[Information given Boundary: Start]
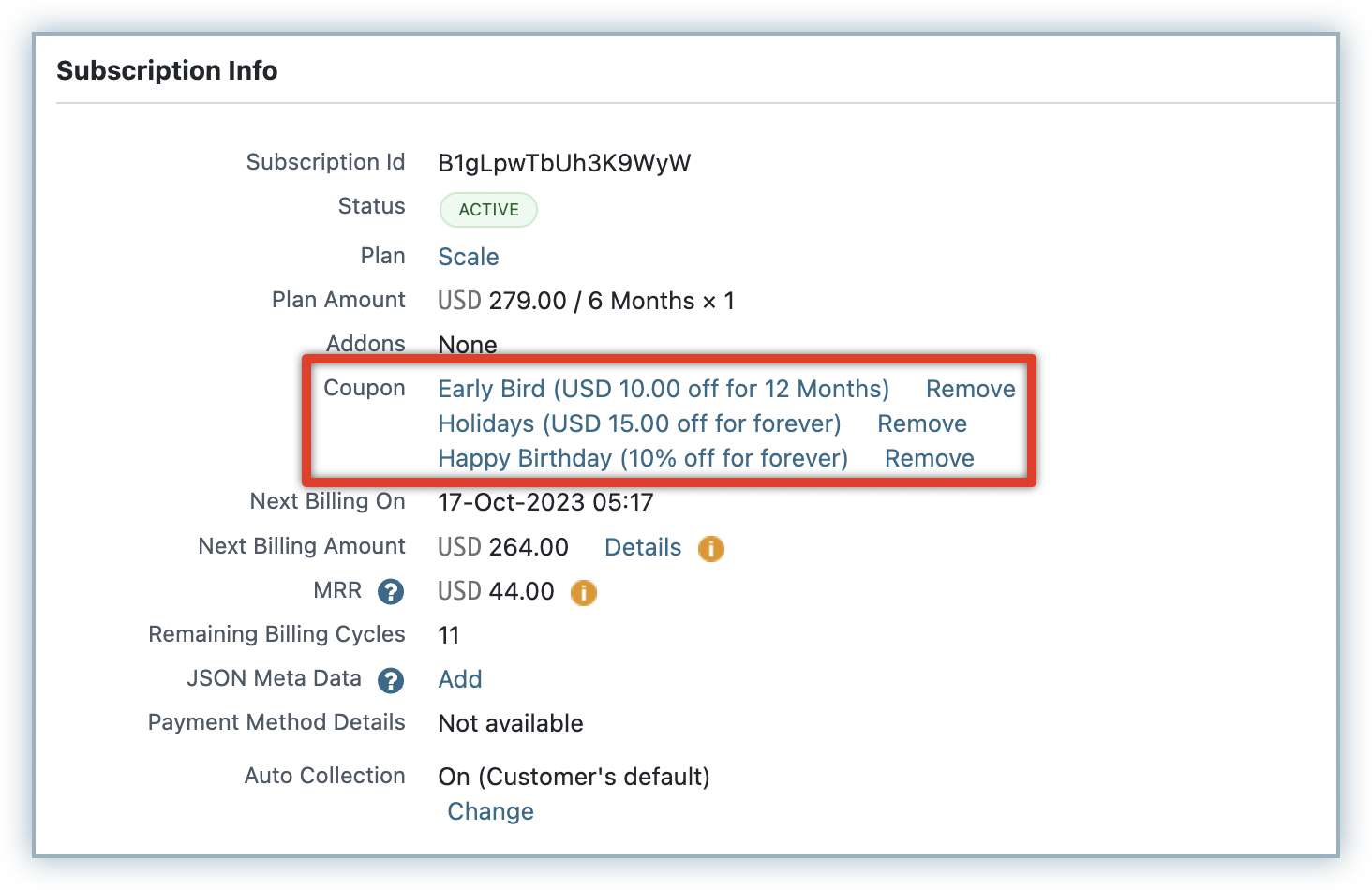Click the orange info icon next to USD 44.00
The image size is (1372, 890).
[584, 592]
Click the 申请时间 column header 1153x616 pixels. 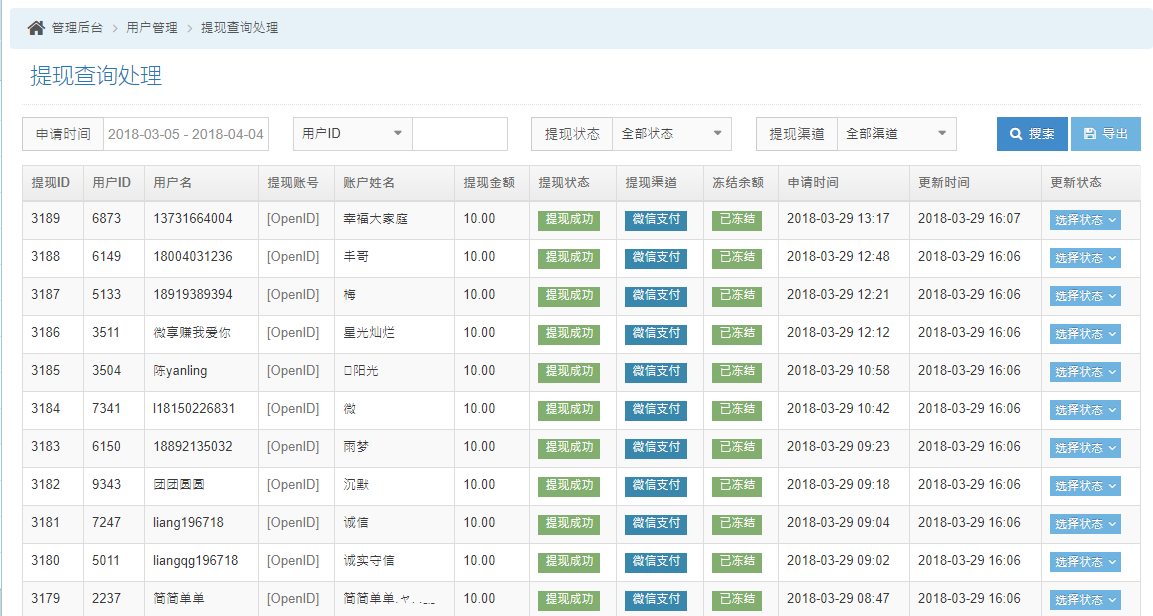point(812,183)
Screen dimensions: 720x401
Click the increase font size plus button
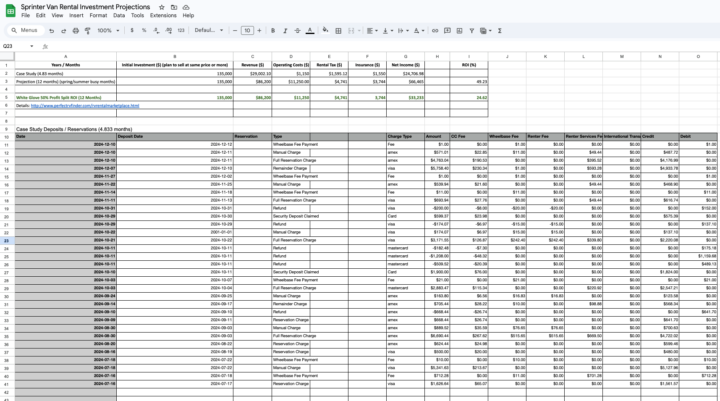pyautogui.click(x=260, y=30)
[Information given Boundary: End]
Your task
What you return should be the exact lines from the one containing "Screen dimensions: 720x401" through the end of the listing above, both included, minus any pictures.

Your response
Screen dimensions: 720x401
Click the increase font size plus button
pyautogui.click(x=260, y=30)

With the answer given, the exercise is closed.